Tuesday, July 15, 2008

Not torture if they change the dictionary

Shorter Douglas Feith: We moved all these tortures into the harsh treatment category, hence we don't torture.

Think of the shit Bill Clinton got for classifying oral as not sex (when that's the definition he was presented with by Paula Jones's lawyers). Yet the Bushists can still expect lock-step Republican defense of classifying waterboarding and forcible stress positions as not torture.

The subcommittee's Republicans criticized the inquiry. The panel's ranking Republican member, Arizona Rep. Trent Franks, accused the majority Democrats of holding hearings "dedicated primarily to making sure we are protecting the rights of terrorists."
It's enough to make you think that the values of the American press are thoroughly self-fellating. Or Republican-fellating (see Ron Fournier kissing some part of Karl Rove's anatomy).

Some people have the courage to speak the truth:
In June, retired U.S. Major Gen.
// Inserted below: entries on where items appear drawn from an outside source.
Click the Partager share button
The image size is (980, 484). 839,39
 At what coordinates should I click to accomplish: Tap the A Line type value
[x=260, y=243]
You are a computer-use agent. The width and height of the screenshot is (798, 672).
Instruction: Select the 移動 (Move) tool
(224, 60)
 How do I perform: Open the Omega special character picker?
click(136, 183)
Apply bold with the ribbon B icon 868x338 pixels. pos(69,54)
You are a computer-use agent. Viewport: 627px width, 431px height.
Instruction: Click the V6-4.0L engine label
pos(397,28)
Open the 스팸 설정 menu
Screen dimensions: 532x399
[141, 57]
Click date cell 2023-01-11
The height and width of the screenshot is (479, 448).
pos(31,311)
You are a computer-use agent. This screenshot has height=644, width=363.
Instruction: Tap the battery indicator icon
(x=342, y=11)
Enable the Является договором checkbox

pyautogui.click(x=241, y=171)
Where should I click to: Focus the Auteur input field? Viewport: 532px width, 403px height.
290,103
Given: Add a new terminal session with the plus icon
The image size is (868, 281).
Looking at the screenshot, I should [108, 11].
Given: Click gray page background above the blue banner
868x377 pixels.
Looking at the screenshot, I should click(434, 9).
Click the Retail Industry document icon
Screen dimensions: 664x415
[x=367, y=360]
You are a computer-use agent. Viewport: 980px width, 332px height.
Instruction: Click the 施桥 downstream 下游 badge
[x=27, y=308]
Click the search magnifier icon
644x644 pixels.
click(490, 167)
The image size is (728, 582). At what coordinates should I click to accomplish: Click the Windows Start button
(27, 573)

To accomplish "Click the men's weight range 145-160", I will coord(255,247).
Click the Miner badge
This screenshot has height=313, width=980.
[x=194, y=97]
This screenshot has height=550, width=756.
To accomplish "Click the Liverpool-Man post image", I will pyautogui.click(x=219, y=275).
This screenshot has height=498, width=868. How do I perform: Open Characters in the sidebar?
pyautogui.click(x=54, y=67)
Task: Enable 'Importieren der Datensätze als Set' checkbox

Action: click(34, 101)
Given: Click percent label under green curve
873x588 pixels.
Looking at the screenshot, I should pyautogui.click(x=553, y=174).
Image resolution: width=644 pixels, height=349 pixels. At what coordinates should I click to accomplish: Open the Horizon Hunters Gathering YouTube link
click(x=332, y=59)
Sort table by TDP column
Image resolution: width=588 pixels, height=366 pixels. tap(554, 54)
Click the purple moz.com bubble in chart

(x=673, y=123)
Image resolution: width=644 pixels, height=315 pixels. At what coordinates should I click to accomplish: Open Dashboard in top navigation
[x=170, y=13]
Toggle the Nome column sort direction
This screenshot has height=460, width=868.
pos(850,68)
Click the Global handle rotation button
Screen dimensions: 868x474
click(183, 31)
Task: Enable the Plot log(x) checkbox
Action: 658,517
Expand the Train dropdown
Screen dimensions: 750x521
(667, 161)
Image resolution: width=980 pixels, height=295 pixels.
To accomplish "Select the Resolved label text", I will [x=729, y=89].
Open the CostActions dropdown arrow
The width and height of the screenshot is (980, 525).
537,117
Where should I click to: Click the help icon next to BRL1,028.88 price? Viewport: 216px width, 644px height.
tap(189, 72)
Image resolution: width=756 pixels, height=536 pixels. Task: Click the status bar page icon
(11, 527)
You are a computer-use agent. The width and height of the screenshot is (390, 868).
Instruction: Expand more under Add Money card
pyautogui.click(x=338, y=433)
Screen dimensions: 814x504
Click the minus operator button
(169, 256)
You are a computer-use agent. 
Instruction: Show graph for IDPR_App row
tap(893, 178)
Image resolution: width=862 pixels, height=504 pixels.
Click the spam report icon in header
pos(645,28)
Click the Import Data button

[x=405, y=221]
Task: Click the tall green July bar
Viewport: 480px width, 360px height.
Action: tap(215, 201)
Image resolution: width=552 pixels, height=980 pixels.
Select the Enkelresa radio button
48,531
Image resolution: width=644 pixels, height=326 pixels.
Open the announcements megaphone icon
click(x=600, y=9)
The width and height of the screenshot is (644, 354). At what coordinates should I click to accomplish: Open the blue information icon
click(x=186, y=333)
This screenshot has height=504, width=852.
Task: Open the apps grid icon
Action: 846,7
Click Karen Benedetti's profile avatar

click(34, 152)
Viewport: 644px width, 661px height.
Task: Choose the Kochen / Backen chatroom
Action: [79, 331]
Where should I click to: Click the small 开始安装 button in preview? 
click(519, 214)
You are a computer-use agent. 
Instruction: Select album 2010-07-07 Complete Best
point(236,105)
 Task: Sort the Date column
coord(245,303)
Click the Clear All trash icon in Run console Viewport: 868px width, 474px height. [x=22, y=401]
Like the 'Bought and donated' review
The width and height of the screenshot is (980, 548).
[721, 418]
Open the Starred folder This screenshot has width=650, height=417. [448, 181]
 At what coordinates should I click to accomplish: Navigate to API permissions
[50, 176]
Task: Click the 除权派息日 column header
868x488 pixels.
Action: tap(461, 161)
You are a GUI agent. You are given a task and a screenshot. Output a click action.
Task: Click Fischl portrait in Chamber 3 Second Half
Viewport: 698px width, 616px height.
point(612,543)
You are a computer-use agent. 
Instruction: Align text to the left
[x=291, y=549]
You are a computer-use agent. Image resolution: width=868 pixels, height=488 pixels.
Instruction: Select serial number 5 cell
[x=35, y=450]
Antonio Taguba, who led the Army's investigation into the Abu Ghraib prisoner abuse scandal in 2003, wrote there "is no longer any doubt" that the Bush administration committed war crimes in its treatment of suspected terrorists.

"The only question is whether those who ordered torture will be held to account," Taguba wrote in the preface to a June report by a Massachusetts-based human rights group.